For the reasons that follow, we grant the writ of prohibition and remand this case to the circuit court with directions to reinstate the petitioner's original sentence.
I. FACTS AND PROCEDURAL BACKGROUND
On September 13, 1999, Mr. Pethtel was indicted on twenty counts of third-degree sexual assault,3 three counts of filming a minor engaged in sexually explicit conduct,4 two counts of possession with intent to deliver a controlled substance,5 one count of nighttime burglary,6 five counts of conspiracy to commit a felony,7 and one count of grand larceny.8 The trial judge severed the drug-related charges, the nighttime burglary charge, the grand larceny charge, and four of the conspiracy charges, and on November 16, 2000, Mr. Pethtel went to trial on the remaining twenty-four sexually-based charges.
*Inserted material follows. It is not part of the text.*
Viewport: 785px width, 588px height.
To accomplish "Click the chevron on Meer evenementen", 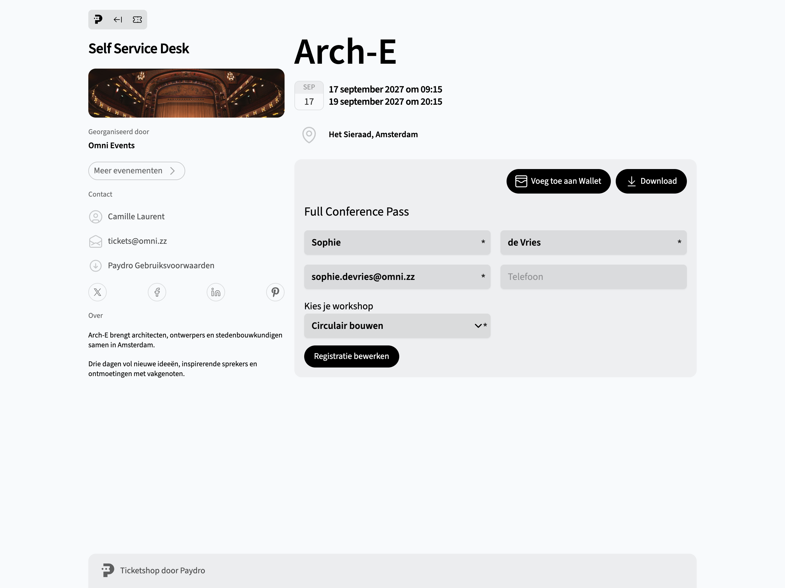I will coord(172,171).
The two victims testified that when they were minors, they had sexual intercourse and/or oral sex with Mr. Pethtel on multiple occasions. The State further put on evidence that Mr. Pethtel had, on at least three occasions, covertly filmed the minors in various sex acts. Finally, the State called witnesses who testified that Mr. Pethtel acted in concert with several friends in “pimping out” the victims to them and/or filming the victims in sexually explicit conduct. In his defense, Mr. Pethtel testified that he had engaged in oral sex on only one occasion with the first victim and had engaged in intercourse or oral sex on only two occasions with the other victim. He denied knowing, or even suspecting, that the victims were under eighteen years of age. He denied engaging in any sort of conspiracy to “pimp out” the victims or to set up his friends to engage in sex acts with them. He admitted covertly filming the victims in sexually explicit acts but again denied any knowledge that they were underage at the time of the filming.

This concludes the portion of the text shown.